Following an incident onboard a Liberian flagged container vessel entering UK territorial waters in February 2021 in which a male engineering cadet was attacked by a fellow crew member, Human Rights at Sea today published an Insight Briefing Note on the key issue of safeguarding cadets’ safety.
he cadet was repatriated home at the company’s expense, though he has discontinued his fledgling career in shipping at the time of writing.
Shipping industry cadets undergoing initial training through vocational cadetships with salaried sea service is the main route for young people to start their professional careers at sea.
During this formative period in their lives, both professionally and personally, the selected individuals are mentored across the required disciplines and departments, and it is these initial experiences which can and will define them for the rest of their lives
For this reason, it is important that young people are safeguarded at every stage in what is a disciplined environment where trainee and professional crew need to be able to rely upon one another to function effectively in a restricted environment.
It is also fundamental for the safeguarding of the individual that where any form of bullying, harassment and exploitation occurs it must be prevented at the first instance and, upon initial reporting, stopped immediately.
The objectives of this new publication are threefold:
- To provide a neutral platform and objective voice to all concerned parties;
- To be constructively transparent in relation to what went wrong under the ‘Know and Show’ principle of the 2011 UN Guiding Principles on Business and Human Rights4; and
- To identify key lessons learned to be translated into policy and training remediations.
Moreover, Human Rights at Sea has six recommendations stemming from its investigation of the incident.
- Specifically select, train and update on-board mentors for cadets and crew with backgrounds reflecting both practical hands-on and soft skillsets.
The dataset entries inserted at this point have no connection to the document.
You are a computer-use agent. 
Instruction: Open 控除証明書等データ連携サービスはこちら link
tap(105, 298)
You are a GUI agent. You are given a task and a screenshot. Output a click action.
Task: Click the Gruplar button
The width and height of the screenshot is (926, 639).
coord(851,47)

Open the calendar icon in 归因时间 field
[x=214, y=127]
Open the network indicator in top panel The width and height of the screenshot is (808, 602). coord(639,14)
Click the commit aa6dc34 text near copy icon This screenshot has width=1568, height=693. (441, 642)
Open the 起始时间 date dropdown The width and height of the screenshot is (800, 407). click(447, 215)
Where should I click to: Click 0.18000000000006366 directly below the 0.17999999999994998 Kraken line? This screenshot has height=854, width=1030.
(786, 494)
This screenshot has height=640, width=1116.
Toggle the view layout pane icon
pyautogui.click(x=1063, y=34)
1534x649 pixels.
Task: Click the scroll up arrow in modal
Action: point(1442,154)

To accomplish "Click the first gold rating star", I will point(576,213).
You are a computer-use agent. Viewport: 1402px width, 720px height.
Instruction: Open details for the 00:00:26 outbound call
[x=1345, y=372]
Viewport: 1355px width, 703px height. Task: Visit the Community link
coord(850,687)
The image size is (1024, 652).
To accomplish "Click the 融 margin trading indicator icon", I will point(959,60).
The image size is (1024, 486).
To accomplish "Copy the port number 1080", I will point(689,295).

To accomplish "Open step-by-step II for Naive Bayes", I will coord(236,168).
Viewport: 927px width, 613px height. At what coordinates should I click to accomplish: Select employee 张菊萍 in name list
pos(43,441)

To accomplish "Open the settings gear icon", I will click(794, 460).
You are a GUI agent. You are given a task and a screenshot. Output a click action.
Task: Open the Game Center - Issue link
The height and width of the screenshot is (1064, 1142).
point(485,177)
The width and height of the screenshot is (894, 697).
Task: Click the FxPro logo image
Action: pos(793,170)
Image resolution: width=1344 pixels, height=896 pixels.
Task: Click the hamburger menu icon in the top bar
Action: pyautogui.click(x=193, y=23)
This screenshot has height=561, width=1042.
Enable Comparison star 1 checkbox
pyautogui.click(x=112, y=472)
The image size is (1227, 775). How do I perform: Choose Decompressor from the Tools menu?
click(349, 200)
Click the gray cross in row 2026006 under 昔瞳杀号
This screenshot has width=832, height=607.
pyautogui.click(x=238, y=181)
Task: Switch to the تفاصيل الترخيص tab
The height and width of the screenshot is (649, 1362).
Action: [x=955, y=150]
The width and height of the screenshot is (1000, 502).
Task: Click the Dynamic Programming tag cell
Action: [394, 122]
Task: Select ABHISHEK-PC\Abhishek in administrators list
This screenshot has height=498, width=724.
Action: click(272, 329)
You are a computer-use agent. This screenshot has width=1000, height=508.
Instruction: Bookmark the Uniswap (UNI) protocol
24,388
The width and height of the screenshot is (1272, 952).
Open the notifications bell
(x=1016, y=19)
Emotional intelligence should be a core-criteria.
- Brief new cadets and crew in the Company’s core values and standards, highlighting pathways to the reporting of incidents and access to support networks and on-board safe spaces.
- Identify, remove and replace any crew who pose a physical and/or mental well-being threat to cadets and/or crew. Perpetrators must be held to account.
- Identify, remove and replace any employee found to have bullied, harassed or otherwise deliberately exploited cadets and/or crew through abusing positions of authority and trust. Perpetrators must be held to account.
- Facilitate repatriation of cadets who fall victim to or allege on-board abuse and/or physical violence at no cost to themselves, both financially and professionally.
- Review in-house training materials and education packages to address the issues raised from this case.
Human Rights at Sea sincerely thanks the cadet in question for their courageousness in providing such a detailed insight into their perspective of events leading up-to-and-including this unfortunate incident. We further acknowledge and welcome the willing engagement of Peter Döhle Schiffahrts-KG in collaborating with this international publication, and their implemention of internal changes to training and awareness on this issue
Furthermore, CEO David Hammond commented that safeguarding cadets and crew must be an absolute priority onboard every vessel. It is also deeply regrettable that this incident resulted in a promising cadet leaving the industry.
Experiences like these negatively impact the perceptions for the maritime industry. It is saddening that a remarkable cadet suffered abuse in the hands of his role model. The way that an officer will become in the future is highly dependent on how he was treated in his formative years as a cadet, or rating. May his case inspire positive change
HRAS Advisory Board member, Yrhen Bernard Sabanal Balinis, concluded.